The asset manager will start marketing the fund next week to global institutional investors, Managing Director Suchad Chiaranussatti said in an interview.
“We are looking to provide long-term appreciation in the Asia-Pacific, which will be the main economic driver in the world,” Chiaranussatti, who founded the firm in 2004, said.
The fund expects to generate a net return of about 10 percent, which will include stable yields and capital gains, he said.
The U.S. was the largest source of global capital for commercial real estate investments last year at $65.5 billion, according to broker Cushman & Wakefield Inc. Canada was the second biggest followed by Singapore and China.

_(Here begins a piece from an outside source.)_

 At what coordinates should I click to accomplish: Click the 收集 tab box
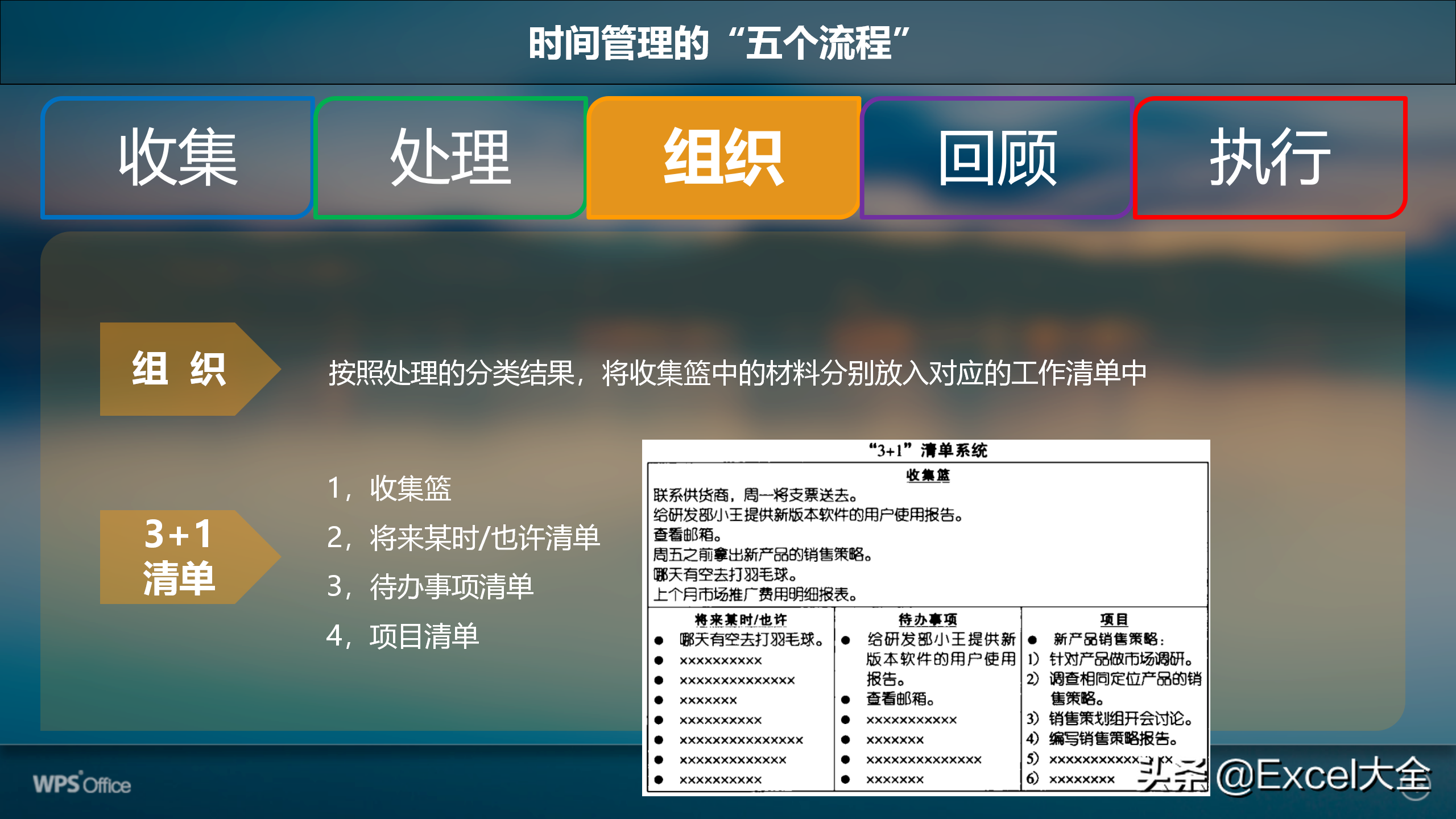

The fund will seek properties across Asia with 80 percent of investments primarily in “transparent, liquid markets” like Japan, Australia, New Zealand, Hong Kong, Singapore and South Korea, while the balance will be invested in China, Indonesia, Thailand, Malaysia and Taiwan, he said.
“China has opportunities, we are seeing more realistic pricing than we have seen in the last 10 years,” Chiaranussatti said.
China has a lot of assets that look cheap, though none are yield generating or the yields are very low, he said. Yields for Chinese commercial properties, currently about 4 percent in the major cities, should rise to about 8 percent to 10 percent as construction slows and developers lower expectations for assets they are selling, he said.
SC Capital’s investments generate yields from as low as 6.7 percent in Tokyo to as high as 10 percent in Australia, Chiaranussatti said.
SC Capital has already invested about $250 million of $850 million it raised earlier this year for its fourth fund, most of it in Australia, Chiaranussatti said. It expects to deploy as much as $400 million of that by year-end, he said.